Transformations, Actions, Caching
Recall
In Scala sequential collections, we have:
-
Transformer
It returns new collections.
-
Accessor
It returns single values.
Basic
In Spark, we have:
-
Transformation
It returns new RDDs. It's lazy.
-
Action
It return the computed results of RDDs. It's eager.
It's very important that transform is lazy and action is eager. It's how Spark reduces the network latency.
For example, if we apply map
on a RDD:
// use parallelize function of SparkContext(sc)

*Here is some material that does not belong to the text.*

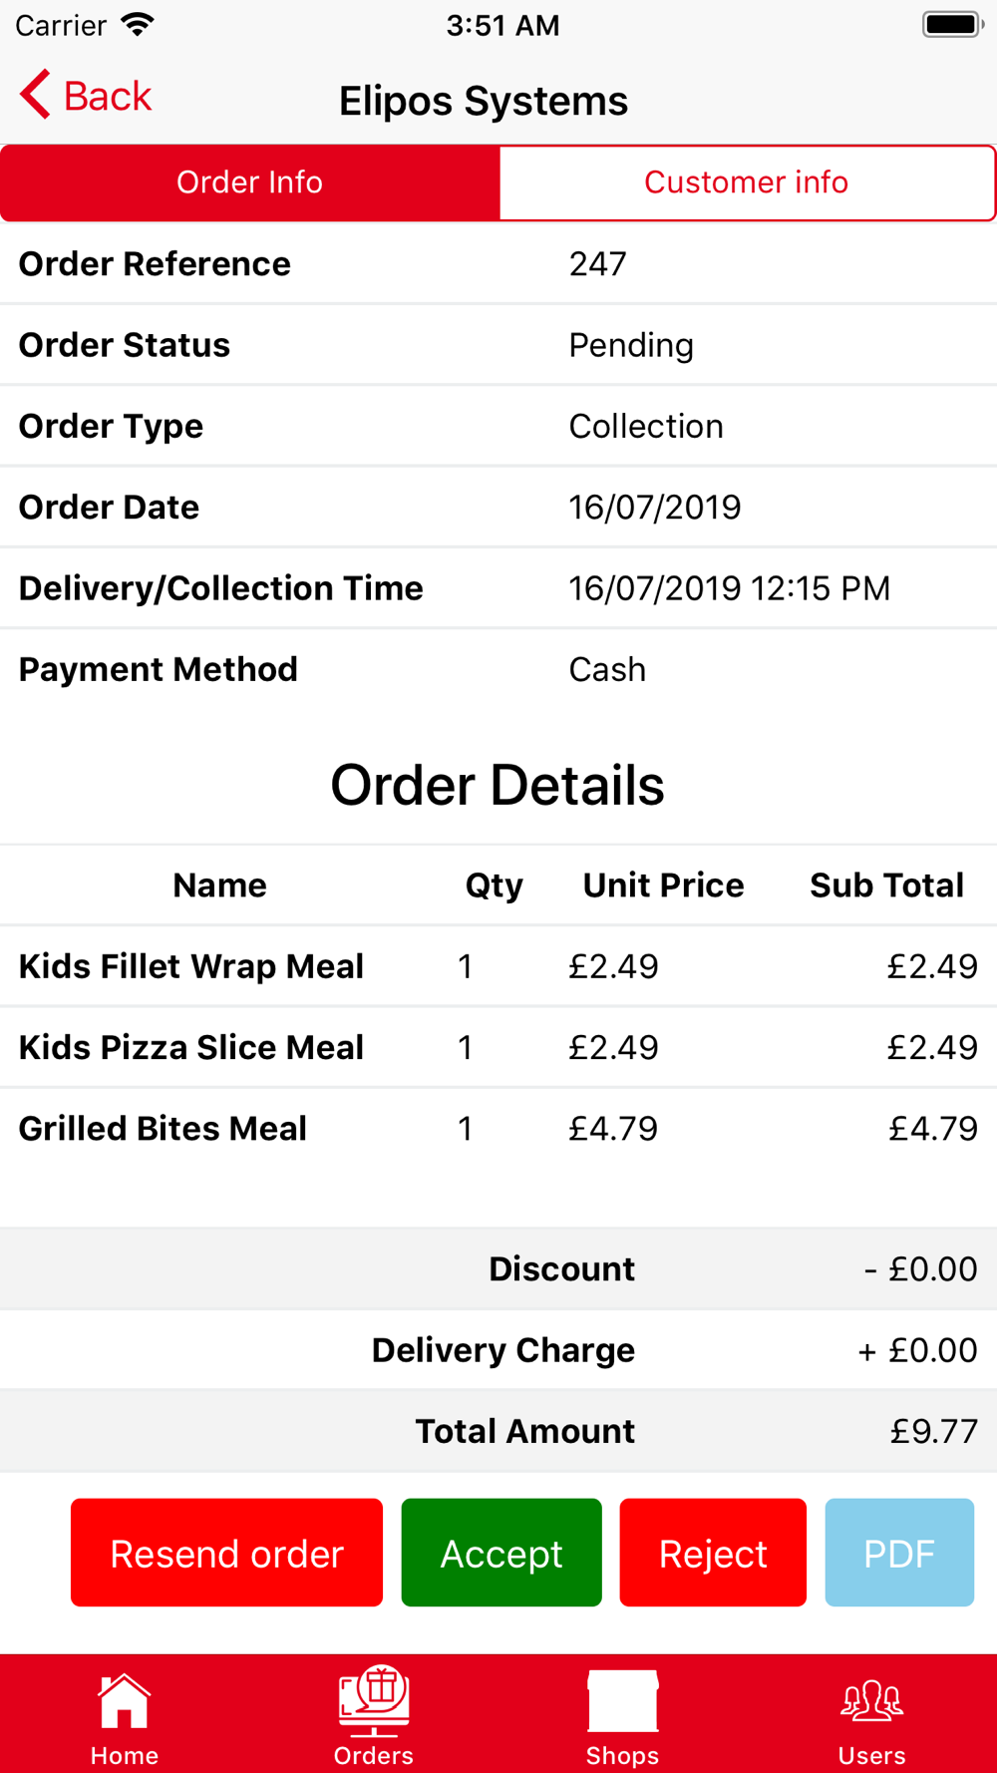
Task: Click the Resend order button
Action: pyautogui.click(x=226, y=1553)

// to create a RDD from a Scala collection
val wordsRDD = sc.parallelize(largeList)
val lengthsRDD = wordsRDD.map(_.length)
Nothing happens on the clusters yet. lengthsRDD
is just a reference. The actual compution is invoked only by actions.
val totalLength = lengthsRDD.reduce(_ + _)
// Now, the map function runs on the clusters,
// and the total length is computed.
Common functions
-
Transformations (lazy)
-
map
-
flatMap
-
filter
-
distinct
get the distincts element from RDD.
-
-
Actions (eager)
-
collect
return all the elements of RDD
-
count
return the number of elements in RDD
-
take
return first
n
elements of RDD -
reduce
combine all the elements in RDD
-
foreach
apply a function on each element of RDD
-
Caching
So far, we have discussed the common points between Spark and Scala collection. Now, let's talk about a main difference between these two, caching.
Spark allows user to cache the data in memory to improve the performance.
We use persist()
to cache data.
val logs = largeLogs.filter(_.contains("error")).persist()
val firstLogs = logs.take(10)
In this case, after firstLogs
is computed, Spark will cache logs
for faster future access.